The incineration, cement and plastics industries promote so-called “waste-to-energy” incineration as a “clean” and “renewable” alternative to conventional fossil fuels – but nothing could be farther from the truth! Incineration – which is simply the process of burning waste – is even dirtier than burning any other fossil fuel and squanders energy and finite resources.

Burning waste is one of the most carbon-intense sources of energy: it can double the carbon dioxide (CO2) emissions per unit of electricity of coal and oil fired power plans.[1] Moreover, in many countries, incinerators require added auxiliary fossil fuels to manage burning the high proportion of organic waste, which defeats any energy efficiency argument in favor of waste incineration. Ultimately, incinerators produce negligible energy for the enourmous costs involved.

The amount of waste that is burnt represents only the tip of a very big iceberg of waste and despoliation created across the materials economy and lifecycle of products. Burning recyclable or reusable resources drives a climate-changing cycle of new resources pulled out of the earth, processed in factories, shipped around the world, and then wasted in incinerators and landfills. A U.S. EPA analysis found that the provision of food and goods systems contribute to 42% of U.S. greenhouse gas emissions,[2] so resource efficiency and zero waste strategies are to play a key role in the battle against climate change.

In addition to contributing intensively to climate change, even the most technologically advanced incinerators release thousands of pollutants that contaminate our local air, soil and water. Pollutants like dioxin and mercury enter the food supply and concentrate up through the food chain.

Rather than burn their garbage, cities around the world are working toward the achievable, sustainable goal of Zero Waste.[3] Reducing, reusing, recycling and composting create livelihoods, save money, and protect the environment and public health. These efforts go hand-in-hand with clean production, producer responsibility, and waste minimization programs for dangerous and hard-to-recycle materials. Together, these practical, bottom-up strategies also provide some of the best decentralized urban solutions for reducing climate pollution and conserving energy and natural resources.
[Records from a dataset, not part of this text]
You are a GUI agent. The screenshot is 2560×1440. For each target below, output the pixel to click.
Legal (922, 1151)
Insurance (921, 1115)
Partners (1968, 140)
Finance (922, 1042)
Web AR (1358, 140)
On this Global Month of Action Against Dirty Energy WE RESOLVE that:

  • We will include waste incineration in our education efforts against dirty energy. Burning waste is highly polluting and generates negligible amounts of energy.
  • Incineration should be banned from our governments’ renewable energy portfolio and/or subsidy programs. So-called “waste to energy” incineration is dirty energy, NOT renewable energy, as it relies on the continuous production of waste from finite resources.
  • Our governments should divest from all types of incinerators, including too-good-to-be-true gasification, pyrolysis, and plasma arc technologies, and instead support zero waste systems. Both incinerators and landfills contribute to climate change and encourage over-consumption, they have no place in a sustainable future.
  • Zero Waste communities and resilient local economies are the way of the future. Zero Waste creates jobs, saves money, and is an essential strategy to combat climate change while conserving valuable resources and energy. Zero Waste is already a working solution in dozens of places across the world.